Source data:
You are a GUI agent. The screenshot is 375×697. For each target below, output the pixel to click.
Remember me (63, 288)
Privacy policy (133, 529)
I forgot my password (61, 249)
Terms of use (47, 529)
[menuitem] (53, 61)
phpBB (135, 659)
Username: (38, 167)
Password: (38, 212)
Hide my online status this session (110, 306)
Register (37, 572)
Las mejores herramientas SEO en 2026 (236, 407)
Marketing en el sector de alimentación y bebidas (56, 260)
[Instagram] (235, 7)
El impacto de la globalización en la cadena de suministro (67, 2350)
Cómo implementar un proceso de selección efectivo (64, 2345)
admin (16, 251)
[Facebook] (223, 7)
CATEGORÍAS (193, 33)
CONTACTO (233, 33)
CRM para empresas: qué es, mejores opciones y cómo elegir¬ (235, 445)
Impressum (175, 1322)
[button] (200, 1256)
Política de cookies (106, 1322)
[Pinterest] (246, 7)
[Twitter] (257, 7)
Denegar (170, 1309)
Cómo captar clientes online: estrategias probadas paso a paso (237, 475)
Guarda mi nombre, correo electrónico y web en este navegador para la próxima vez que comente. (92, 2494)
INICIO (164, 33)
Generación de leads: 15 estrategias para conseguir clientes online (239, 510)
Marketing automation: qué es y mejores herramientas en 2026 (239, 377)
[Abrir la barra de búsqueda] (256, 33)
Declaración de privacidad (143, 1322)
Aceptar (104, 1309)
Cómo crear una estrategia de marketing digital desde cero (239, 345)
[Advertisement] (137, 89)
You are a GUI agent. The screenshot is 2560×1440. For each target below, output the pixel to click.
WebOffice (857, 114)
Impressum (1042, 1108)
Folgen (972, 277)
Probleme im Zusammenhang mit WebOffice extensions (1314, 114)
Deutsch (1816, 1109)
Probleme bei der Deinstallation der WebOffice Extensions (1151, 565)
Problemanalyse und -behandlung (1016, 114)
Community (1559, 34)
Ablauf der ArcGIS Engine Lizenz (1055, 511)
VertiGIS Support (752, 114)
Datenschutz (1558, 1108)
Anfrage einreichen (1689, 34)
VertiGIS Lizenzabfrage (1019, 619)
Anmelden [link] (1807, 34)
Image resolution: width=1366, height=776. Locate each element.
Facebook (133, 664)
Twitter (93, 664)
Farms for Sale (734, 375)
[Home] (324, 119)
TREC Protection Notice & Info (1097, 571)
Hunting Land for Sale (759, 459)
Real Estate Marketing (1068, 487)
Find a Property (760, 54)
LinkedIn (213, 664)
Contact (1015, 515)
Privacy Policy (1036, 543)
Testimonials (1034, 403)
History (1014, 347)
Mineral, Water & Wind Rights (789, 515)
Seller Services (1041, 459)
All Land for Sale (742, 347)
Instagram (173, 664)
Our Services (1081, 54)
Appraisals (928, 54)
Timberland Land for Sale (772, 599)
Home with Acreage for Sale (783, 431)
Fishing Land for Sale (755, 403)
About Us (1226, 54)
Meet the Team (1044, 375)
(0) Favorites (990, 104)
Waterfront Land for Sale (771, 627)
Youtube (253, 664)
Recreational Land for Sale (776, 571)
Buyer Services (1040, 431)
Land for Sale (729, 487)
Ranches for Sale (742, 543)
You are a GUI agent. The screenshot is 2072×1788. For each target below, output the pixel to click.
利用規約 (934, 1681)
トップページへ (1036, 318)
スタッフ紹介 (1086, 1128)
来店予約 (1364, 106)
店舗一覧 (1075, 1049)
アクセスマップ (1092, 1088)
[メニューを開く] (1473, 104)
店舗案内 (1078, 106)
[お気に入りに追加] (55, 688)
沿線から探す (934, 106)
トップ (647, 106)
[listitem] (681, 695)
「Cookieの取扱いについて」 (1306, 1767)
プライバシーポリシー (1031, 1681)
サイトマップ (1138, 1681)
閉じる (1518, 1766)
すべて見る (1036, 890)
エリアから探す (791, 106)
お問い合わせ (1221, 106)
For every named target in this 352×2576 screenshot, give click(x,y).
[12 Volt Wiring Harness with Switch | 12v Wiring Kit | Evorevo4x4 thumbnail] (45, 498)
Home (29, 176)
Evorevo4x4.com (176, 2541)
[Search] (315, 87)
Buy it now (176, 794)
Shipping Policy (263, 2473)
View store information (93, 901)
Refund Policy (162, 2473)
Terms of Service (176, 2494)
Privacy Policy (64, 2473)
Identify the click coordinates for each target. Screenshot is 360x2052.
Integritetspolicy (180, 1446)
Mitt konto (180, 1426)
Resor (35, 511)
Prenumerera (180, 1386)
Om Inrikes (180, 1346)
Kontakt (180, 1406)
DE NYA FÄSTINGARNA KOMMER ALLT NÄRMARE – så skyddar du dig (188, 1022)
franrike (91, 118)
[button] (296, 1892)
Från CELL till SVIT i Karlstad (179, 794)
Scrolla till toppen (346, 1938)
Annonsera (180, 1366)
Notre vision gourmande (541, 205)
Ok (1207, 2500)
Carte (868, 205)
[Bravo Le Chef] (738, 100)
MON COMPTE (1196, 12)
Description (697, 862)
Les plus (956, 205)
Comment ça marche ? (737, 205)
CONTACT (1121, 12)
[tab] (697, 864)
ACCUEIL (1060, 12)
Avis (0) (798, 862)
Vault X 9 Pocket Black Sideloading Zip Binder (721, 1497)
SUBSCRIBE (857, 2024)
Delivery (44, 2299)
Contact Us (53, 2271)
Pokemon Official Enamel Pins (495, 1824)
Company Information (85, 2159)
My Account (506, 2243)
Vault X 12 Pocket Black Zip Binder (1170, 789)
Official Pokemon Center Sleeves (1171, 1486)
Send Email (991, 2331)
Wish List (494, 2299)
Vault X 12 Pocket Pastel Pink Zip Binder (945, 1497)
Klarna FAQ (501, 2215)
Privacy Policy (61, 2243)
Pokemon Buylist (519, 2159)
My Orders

### [TASK GOAL]
Count every line above that includes the string "herramientas", and answer with the count only.

### [OUTPUT BELOW]
2